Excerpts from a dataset
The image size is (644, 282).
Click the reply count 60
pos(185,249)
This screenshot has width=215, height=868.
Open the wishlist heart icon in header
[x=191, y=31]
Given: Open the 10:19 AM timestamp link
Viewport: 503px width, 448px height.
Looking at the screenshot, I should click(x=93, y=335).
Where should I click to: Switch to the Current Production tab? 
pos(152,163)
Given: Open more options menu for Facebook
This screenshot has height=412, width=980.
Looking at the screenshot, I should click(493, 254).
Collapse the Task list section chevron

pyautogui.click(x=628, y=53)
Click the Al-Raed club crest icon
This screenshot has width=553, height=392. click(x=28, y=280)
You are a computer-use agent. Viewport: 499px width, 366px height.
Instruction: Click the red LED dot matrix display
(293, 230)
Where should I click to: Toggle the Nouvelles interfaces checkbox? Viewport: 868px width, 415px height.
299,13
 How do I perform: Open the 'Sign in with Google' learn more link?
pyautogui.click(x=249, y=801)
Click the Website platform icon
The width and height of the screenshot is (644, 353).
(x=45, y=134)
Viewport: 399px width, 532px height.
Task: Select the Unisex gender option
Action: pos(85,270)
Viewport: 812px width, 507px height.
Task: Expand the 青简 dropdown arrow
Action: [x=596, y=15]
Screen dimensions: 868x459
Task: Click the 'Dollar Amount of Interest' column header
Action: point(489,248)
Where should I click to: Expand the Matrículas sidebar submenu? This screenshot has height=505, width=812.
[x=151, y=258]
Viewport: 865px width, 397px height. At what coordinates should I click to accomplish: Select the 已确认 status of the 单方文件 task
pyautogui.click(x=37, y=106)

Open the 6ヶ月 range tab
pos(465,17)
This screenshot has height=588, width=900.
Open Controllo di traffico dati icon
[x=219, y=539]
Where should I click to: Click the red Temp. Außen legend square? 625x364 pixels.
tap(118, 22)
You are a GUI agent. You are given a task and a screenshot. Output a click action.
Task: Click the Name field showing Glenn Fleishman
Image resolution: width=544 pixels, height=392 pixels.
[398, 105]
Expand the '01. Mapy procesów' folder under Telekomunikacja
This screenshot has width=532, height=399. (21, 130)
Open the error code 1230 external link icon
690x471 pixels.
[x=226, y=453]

• _WHAT IS BEING ASKED_
Copy the entries above exactly, but only from the line holding "Where should I click to: Switch" through the line holding "Click the Website platform icon", both included.

• _SOLVED EXERCISE_
Where should I click to: Switch to the Current Production tab? 
pos(152,163)
Given: Open more options menu for Facebook
This screenshot has height=412, width=980.
Looking at the screenshot, I should click(493, 254).
Collapse the Task list section chevron

pyautogui.click(x=628, y=53)
Click the Al-Raed club crest icon
This screenshot has width=553, height=392. click(x=28, y=280)
You are a computer-use agent. Viewport: 499px width, 366px height.
Instruction: Click the red LED dot matrix display
(293, 230)
Where should I click to: Toggle the Nouvelles interfaces checkbox? Viewport: 868px width, 415px height.
299,13
 How do I perform: Open the 'Sign in with Google' learn more link?
pyautogui.click(x=249, y=801)
Click the Website platform icon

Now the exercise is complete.